--- Assignment ---
In the records below, the line with "Screen dimensions: 821x433" opens the range and the line with "has width=407, height=271." closes it; print that range exactly and nothing else.

━━━━━ Records for processing

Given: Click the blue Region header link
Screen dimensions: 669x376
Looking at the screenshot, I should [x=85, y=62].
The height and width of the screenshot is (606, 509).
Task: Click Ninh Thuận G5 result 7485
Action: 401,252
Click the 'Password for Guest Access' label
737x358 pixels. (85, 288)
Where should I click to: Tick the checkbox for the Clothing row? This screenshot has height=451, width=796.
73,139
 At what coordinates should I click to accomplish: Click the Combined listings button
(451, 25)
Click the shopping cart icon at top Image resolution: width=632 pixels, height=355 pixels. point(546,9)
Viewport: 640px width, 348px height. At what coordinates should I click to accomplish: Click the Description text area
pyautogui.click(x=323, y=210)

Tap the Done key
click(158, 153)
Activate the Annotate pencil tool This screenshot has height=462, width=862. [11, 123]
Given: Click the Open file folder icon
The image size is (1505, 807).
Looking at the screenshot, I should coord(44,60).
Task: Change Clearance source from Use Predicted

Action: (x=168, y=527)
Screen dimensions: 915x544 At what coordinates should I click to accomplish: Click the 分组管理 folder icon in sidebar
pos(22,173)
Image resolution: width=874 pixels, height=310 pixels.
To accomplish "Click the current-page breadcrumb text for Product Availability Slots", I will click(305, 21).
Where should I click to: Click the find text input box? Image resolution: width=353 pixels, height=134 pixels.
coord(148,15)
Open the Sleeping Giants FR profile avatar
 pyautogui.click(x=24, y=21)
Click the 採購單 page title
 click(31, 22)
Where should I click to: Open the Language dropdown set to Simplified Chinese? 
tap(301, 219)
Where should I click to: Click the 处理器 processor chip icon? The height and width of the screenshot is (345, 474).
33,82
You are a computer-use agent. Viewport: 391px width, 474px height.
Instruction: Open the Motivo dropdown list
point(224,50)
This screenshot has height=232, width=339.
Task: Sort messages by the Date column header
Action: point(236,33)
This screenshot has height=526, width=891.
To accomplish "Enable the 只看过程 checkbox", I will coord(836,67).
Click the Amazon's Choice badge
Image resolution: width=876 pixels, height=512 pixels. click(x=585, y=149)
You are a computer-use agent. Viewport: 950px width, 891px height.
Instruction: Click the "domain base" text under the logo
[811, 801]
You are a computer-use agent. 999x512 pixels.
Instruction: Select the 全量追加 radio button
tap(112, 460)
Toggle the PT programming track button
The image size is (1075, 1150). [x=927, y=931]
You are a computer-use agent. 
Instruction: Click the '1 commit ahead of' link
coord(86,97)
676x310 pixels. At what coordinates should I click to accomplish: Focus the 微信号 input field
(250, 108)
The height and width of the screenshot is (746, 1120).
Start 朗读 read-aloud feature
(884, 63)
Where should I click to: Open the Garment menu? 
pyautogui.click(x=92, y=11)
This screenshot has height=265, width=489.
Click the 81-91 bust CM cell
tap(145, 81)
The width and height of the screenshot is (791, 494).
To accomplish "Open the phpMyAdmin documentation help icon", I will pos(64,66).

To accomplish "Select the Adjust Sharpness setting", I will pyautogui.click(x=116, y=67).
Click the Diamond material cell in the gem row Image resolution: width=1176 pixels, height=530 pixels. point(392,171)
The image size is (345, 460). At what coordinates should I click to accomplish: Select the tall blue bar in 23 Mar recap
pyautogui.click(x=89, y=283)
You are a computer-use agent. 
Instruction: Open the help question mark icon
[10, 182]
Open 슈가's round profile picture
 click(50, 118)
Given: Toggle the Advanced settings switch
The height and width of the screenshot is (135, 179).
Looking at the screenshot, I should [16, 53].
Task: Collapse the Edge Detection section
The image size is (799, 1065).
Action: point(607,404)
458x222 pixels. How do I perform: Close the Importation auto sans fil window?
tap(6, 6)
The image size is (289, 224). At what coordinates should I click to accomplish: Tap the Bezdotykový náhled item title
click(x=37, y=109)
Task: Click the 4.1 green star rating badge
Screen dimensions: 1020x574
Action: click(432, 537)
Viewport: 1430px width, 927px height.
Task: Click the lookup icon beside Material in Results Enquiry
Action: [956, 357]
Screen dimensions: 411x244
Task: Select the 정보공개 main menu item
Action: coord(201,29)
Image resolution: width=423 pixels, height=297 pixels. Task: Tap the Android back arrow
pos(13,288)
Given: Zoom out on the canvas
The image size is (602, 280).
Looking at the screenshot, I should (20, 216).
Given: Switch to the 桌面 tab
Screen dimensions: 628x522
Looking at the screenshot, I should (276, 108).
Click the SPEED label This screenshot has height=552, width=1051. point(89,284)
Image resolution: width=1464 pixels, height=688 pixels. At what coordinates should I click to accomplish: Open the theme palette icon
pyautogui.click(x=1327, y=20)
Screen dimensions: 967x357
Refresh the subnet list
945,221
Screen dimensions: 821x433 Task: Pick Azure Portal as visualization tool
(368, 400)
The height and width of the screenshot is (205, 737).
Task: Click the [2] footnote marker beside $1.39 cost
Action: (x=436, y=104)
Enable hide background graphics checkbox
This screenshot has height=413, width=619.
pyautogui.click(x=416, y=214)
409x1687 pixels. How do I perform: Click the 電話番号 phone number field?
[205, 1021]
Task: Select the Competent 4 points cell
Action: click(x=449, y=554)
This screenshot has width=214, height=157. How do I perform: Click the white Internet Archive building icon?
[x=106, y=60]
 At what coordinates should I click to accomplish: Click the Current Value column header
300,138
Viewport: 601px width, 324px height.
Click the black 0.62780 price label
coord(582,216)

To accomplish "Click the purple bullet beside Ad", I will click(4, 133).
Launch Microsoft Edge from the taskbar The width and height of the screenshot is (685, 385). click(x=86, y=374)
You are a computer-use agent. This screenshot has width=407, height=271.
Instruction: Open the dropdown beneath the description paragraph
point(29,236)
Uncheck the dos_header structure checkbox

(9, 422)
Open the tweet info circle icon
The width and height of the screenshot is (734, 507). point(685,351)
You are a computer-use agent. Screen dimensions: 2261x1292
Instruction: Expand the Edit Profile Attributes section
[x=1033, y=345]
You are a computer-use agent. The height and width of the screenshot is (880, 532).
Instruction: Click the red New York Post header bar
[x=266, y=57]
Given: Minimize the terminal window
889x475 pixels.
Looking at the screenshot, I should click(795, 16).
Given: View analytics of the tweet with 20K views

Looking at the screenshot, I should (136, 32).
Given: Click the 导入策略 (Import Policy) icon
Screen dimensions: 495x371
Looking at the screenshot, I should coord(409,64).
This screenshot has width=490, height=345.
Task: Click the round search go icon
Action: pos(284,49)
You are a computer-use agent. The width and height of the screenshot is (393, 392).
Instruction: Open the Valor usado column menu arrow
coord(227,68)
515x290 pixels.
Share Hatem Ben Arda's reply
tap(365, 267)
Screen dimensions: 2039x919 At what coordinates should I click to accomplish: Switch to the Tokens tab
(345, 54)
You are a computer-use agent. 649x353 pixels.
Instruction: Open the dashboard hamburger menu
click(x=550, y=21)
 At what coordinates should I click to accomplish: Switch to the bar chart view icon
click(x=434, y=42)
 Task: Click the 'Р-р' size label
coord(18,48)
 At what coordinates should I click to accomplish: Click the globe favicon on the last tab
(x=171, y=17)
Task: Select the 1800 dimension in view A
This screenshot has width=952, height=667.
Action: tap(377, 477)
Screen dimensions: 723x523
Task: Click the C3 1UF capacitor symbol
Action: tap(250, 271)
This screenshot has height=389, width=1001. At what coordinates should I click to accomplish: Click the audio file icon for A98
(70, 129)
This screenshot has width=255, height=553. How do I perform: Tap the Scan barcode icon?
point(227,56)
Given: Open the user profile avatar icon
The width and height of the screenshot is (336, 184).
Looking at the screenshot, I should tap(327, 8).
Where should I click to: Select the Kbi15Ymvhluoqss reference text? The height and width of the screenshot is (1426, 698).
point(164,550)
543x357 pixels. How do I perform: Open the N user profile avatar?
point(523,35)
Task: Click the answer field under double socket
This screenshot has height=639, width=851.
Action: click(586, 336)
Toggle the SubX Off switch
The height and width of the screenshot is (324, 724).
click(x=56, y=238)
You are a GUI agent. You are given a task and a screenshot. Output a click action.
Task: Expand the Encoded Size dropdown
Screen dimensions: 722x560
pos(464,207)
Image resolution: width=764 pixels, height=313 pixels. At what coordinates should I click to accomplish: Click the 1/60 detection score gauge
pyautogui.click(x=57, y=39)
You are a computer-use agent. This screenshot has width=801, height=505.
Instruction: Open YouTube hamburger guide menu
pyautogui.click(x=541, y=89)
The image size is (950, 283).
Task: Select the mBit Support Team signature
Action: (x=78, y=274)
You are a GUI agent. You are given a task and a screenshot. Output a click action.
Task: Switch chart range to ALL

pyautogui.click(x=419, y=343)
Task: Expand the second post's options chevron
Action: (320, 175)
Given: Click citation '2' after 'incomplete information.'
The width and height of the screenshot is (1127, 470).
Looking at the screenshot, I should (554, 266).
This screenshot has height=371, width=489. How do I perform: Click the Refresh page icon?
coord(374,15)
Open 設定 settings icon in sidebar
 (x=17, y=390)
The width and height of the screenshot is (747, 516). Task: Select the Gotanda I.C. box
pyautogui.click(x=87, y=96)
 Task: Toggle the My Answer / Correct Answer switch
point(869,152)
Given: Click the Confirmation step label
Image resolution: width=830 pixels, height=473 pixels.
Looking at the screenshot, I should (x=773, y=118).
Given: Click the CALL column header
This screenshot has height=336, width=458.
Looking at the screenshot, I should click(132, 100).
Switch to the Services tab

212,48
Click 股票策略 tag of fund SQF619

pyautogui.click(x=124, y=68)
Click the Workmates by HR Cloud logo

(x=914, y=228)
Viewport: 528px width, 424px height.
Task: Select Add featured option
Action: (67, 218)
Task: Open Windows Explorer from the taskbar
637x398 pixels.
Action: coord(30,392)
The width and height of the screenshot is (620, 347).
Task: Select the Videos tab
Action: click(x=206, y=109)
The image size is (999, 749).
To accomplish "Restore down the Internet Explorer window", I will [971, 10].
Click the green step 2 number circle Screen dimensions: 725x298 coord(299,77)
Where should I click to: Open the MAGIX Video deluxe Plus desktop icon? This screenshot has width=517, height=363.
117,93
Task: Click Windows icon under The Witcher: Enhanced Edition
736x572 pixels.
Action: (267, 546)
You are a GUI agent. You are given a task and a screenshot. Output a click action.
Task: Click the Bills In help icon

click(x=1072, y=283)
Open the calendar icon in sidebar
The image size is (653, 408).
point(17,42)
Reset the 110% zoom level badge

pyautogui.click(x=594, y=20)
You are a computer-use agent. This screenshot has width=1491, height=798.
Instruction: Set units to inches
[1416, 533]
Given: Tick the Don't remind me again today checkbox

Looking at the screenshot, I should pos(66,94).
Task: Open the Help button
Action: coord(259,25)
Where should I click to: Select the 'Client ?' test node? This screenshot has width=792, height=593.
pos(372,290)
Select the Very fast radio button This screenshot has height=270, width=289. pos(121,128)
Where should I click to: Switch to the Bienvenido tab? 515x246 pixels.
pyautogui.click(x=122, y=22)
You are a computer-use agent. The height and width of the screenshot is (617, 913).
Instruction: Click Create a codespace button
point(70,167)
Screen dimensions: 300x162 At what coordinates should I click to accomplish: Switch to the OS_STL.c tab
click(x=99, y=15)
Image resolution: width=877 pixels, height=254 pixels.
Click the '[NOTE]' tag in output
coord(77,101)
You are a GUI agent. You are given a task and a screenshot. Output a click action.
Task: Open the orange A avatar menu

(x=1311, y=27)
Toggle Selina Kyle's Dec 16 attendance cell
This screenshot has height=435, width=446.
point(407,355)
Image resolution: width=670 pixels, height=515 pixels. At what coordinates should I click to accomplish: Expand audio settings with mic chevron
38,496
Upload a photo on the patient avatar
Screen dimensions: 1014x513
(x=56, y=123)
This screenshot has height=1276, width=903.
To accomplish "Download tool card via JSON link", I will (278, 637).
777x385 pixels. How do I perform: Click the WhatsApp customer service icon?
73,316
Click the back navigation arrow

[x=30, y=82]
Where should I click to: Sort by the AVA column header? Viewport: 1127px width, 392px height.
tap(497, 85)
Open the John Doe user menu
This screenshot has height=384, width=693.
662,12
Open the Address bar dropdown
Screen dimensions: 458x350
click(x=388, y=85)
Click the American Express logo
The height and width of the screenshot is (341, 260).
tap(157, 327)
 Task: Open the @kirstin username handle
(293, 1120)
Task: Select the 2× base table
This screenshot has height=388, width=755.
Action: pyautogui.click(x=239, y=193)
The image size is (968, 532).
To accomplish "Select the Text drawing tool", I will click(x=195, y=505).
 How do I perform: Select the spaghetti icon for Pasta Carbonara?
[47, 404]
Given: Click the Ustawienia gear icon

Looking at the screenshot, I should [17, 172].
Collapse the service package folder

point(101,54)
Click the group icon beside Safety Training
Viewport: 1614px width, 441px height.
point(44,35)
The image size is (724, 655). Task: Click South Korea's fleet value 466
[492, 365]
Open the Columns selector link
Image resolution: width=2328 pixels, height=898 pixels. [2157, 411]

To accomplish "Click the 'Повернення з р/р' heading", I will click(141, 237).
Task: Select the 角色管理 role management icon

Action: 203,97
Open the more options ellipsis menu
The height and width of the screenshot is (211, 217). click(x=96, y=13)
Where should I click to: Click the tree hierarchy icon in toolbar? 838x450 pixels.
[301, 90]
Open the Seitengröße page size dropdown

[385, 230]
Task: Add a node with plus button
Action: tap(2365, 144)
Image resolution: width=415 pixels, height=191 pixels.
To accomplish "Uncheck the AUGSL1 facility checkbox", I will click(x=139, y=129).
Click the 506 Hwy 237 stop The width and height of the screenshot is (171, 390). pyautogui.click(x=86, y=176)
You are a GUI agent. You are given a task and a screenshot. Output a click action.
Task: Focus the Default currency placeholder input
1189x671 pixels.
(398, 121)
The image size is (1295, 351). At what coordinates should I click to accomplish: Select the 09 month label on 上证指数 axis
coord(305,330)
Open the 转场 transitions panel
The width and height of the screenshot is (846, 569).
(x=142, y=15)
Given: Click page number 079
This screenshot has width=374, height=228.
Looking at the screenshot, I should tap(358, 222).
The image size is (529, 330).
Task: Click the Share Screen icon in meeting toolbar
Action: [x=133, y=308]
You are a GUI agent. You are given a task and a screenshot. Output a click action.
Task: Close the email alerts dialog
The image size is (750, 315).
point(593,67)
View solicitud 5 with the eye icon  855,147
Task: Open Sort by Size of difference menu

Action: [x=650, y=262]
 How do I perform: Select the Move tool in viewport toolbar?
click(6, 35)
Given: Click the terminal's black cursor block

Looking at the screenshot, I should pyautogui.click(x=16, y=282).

━━━━━━━━━━

--- Answer to the exercise ---
Screen dimensions: 821x433 Task: Pick Azure Portal as visualization tool
(368, 400)
The height and width of the screenshot is (205, 737).
Task: Click the [2] footnote marker beside $1.39 cost
Action: (x=436, y=104)
Enable hide background graphics checkbox
This screenshot has height=413, width=619.
pyautogui.click(x=416, y=214)
409x1687 pixels. How do I perform: Click the 電話番号 phone number field?
[205, 1021]
Task: Select the Competent 4 points cell
Action: click(x=449, y=554)
This screenshot has width=214, height=157. How do I perform: Click the white Internet Archive building icon?
[x=106, y=60]
 At what coordinates should I click to accomplish: Click the Current Value column header
300,138
Viewport: 601px width, 324px height.
Click the black 0.62780 price label
coord(582,216)

To accomplish "Click the purple bullet beside Ad", I will click(4, 133).
Launch Microsoft Edge from the taskbar The width and height of the screenshot is (685, 385). click(x=86, y=374)
You are a computer-use agent. This screenshot has width=407, height=271.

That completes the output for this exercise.